A simple dense neural network can be written using a container network like Sequence. This is valid, concise and useful. Still, this does not allow a lot of customization, other than changing various parameters for different layers. Even if it involves a little bit more work, there is another way to create custom networks which brings more floxibility. This is the purpose of this tutorial.

%load ../../rapaio-bootstrap.ipynb

Adding dependency io.github.padreati:rapaio-lib:7.0.1
Solving dependencies
Resolved artifacts count: 1
Add to classpath: /home/ati/work/rapaio-jupyter-kernel/target/mima_cache/io/github/padreati/rapaio-lib/7.0.1/rapaio-lib-7.0.1.jar

In order to setup the thigs we need a problem. A simple problem to let us concentrate our attention on the central topic. For that we will use the well-known advertising dataset, from ISLR book.

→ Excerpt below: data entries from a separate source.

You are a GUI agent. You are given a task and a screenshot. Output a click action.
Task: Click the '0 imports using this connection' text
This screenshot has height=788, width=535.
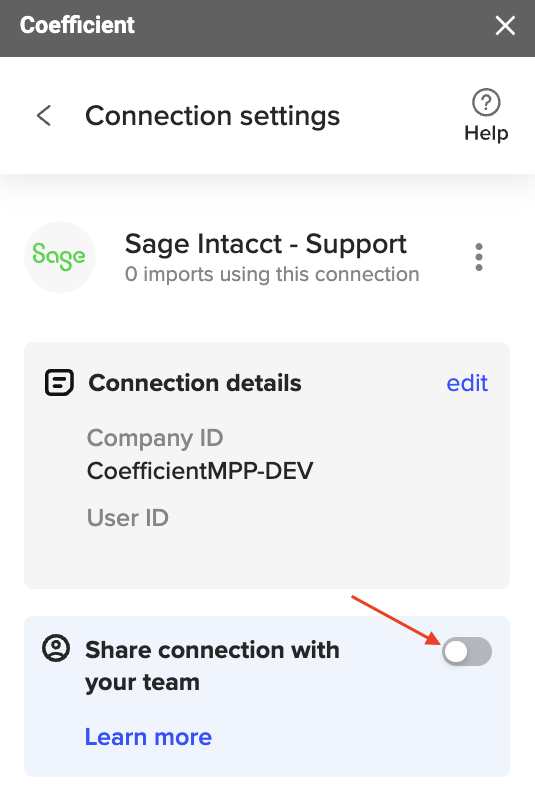(x=272, y=274)
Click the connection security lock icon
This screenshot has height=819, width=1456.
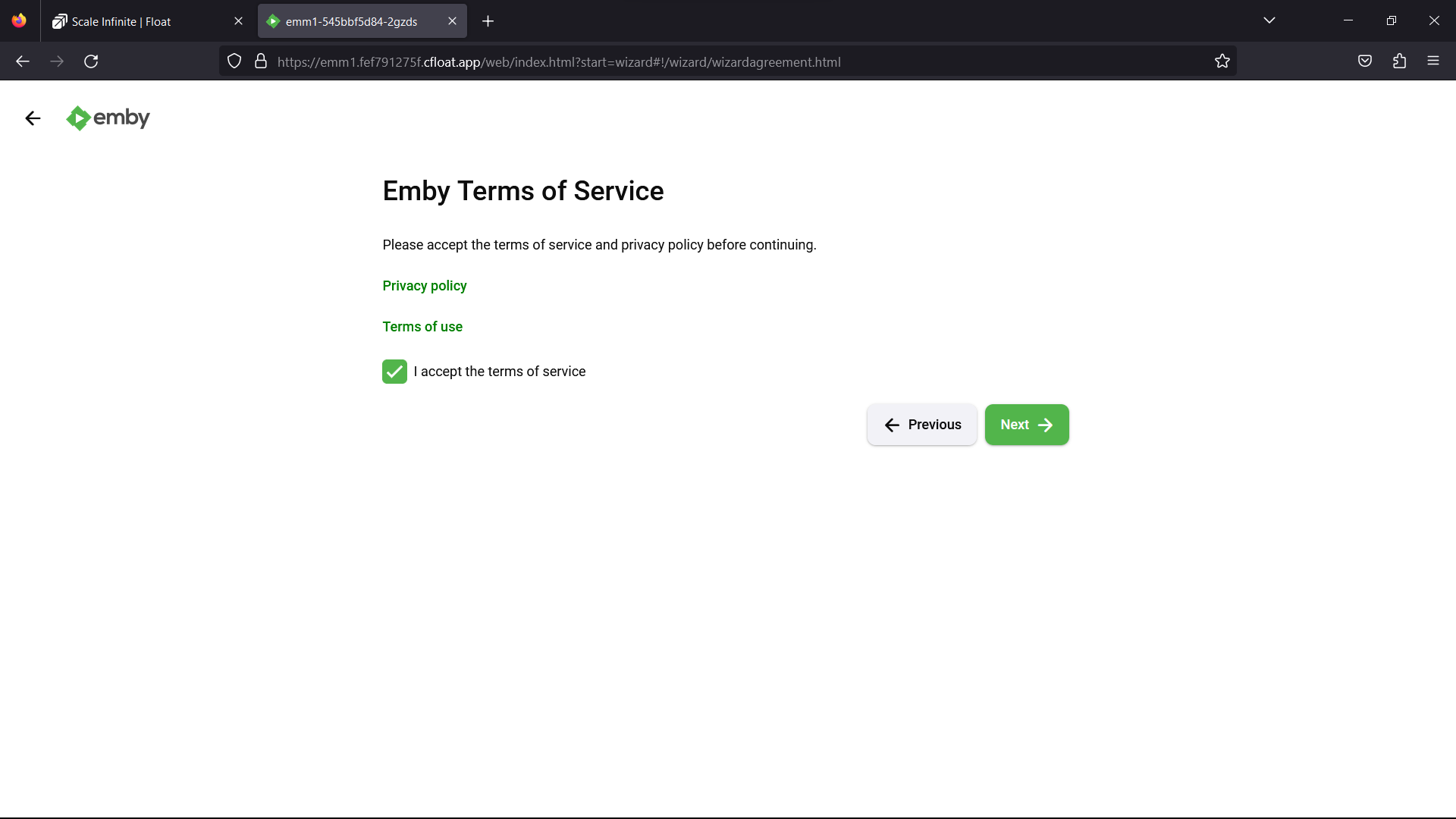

// first step is to create a tensor manager
TensorManager tm = TensorManager.ofFloat();
tm.seed(42);

// and get the dataset
Frame df = Datasets.loadISLAdvertising();
df.printSummary();

Frame Summary
=============
* rowCount: 200
* complete: 200/200
* varCount: 4
* varNames: 

0.        TV : dbl | 
1.     Radio : dbl | 
2. Newspaper : dbl | 
3.     Sales : dbl | 

* summary: 
       TV [dbl]           Radio [dbl]       Newspaper [dbl]           Sales [dbl]      
   Min. :   0.7000000    Min. :  0.0000000     Min. :   0.3000000    Min. :  1.6000000 
1st Qu. :  74.3750000 1st Qu. :  9.9750000  1st Qu. :  12.7500000 1st Qu. : 10.3750000 
 Median : 149.7500000  Median : 22.9000000   Median :  25.7500000  Median : 12.9000000 
   Mean : 147.0425000    Mean : 23.2640000     Mean :  30.5540000    Mean : 14.0225000 
2nd Qu. : 218.8250000 2nd Qu. : 36.5250000  2nd Qu. :  45.1000000 2nd Qu. : 17.4000000 
   Max. : 296.4000000    Max. : 49.6000000     Max. : 114.0000000    Max. : 27.0000000 
                                                                                       

As can be seen is a very simple regression problem, three input features, nothing fancy. We get also a tensor dataset for training and testing.

DArray<?> x = df.mapVars("TV", "Radio", "Newspaper").darray().cast(tm.dt());
DArray<?> y = df.mapVars("Sales").darray().cast(tm.dt());

TabularDataset ds = new TabularDataset(tm, x, y);
TabularDataset[] split = ds.trainTestSplit(0.2);
TabularDataset train = split[0];
TabularDataset test = split[1];

VarDouble trainLoss = VarDouble.empty().name("trainLoss");
VarDouble testLoss = VarDouble.empty().name("testLoss");
// mean squared error for a regression problem
Loss loss = new MSELoss(tm);

We can continue continue with a Sequence which can have some standard dense neural network layers, which would be fine. But we can also create the Network by itself. In rapaio the network, which has to implement Network interface is a recursive component. Networks can act by themself and can be used in another networks, which also can be used in another networks as layers, and so on.

In order to create a network, the most direct way is to derive from AbstractNetwork.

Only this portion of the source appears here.